Typically, when dry-tied windings experience severe damage or failure, the cause is from insulation wear as seen in Figs 1-7. However, there is also the possibility that debonding of ties and blocking can result in increased levels of component mobility and/or vibration natural frequencies drifting into resonant situations. These changes can result in much faster insulation wear, but they may also result in high-cycle fatigue and fracture of the copper conductor (Fig 12). Each of these conditions, insulation wear and copper fatigue, is extremely dangerous to winding integrity.
Fleet. There have been about 450 generators of the 7FH2 type manufactured between 2000 and 2011. Of those inspected, roughly 15% reportedly exhibited dusting; four with the dummy-ring design showed wear. Recall that the dust generated will appear as a blackish “grease” if the unit is oily. A significant number of 324, 330H, and 390H generators also have been inspected. A few were found with problems ranging from light dusting to serious insulation wear and exposure of copper.
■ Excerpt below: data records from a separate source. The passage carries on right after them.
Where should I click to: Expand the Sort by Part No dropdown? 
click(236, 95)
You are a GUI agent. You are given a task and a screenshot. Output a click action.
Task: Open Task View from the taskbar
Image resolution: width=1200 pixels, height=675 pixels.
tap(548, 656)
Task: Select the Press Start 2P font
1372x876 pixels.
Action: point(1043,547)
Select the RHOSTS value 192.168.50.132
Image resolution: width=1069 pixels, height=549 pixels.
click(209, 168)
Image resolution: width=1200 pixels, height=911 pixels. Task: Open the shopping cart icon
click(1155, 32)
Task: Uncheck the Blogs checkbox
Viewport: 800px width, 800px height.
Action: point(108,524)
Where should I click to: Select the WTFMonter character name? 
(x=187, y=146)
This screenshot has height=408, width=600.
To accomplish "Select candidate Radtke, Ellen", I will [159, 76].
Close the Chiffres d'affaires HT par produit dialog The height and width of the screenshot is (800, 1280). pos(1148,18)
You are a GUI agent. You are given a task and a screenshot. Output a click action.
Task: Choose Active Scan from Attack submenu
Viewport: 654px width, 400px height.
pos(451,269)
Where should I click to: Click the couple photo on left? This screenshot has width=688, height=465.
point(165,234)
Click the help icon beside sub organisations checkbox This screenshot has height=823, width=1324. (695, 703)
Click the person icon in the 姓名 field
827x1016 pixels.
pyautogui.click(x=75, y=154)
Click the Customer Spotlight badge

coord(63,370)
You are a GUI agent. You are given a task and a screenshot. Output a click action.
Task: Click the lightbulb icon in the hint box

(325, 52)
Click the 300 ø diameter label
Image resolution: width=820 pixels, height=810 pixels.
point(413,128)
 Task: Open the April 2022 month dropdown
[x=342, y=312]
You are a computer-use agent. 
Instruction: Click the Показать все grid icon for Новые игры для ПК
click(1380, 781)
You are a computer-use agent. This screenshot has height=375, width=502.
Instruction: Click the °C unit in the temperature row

These problems focus on the connection rings and the OEM has recommended urgent action on inspecting these specific classes of generators in its advisories. A few that the editors were made aware of include these:
- Technical Information Letter (TIL) 1764, “324 and 330H Consolidated Dry-Tie Connection Ring Insulation Abrasion,” February 2011.
- TIL 1792, “7FH2/7FH2B Consolidated Dry-Tie Connection-Ring Insulation Abrasion,” May 2011.
- Electronic Technical Correspondence (ETC) 129, “Generator Stator Endwinding Dusting,” September 2004.
It is difficult for the OEM, or for the owner, to predict which specific generators in the 7FH2, 324, 330H, and 390H lines may be experiencing difficulty. Reason is that there are numerous, sometimes unknown, variables that can contribute to vibration problems. These variables include the following:
- Electromagnetic forces differ from design-to-design and kVA rating within that design category. These forces have a strong correlation to mechanical duties.
- Variations in winding design, particularly for the connection-ring support structures.
- Tie-material properties are not accurately known to the OEM and may vary somewhat randomly from generator to generator.
- Workmanship may vary from generator to generator, and from bar to bar within a given machine. Such variation depends on the skill and motivation of the individuals performing the work. Fig 1 illustrates this: Some bars are vibrating, others are not.
- Deterioration depends on kVA output and the amount of load cycling, and this information is not readily available to the OEM.
It is clear that among individual generators of the classes noted above, there are unknown interactions of design, materials, workmanship, EMF, and operating duty. In general, then, it is unlikely that one can predict with accuracy which generators are vulnerable to damaging wear. However, there are exceptions that are said to have been made clear to the owners by the OEM. One example is the dummy-ring class of generators.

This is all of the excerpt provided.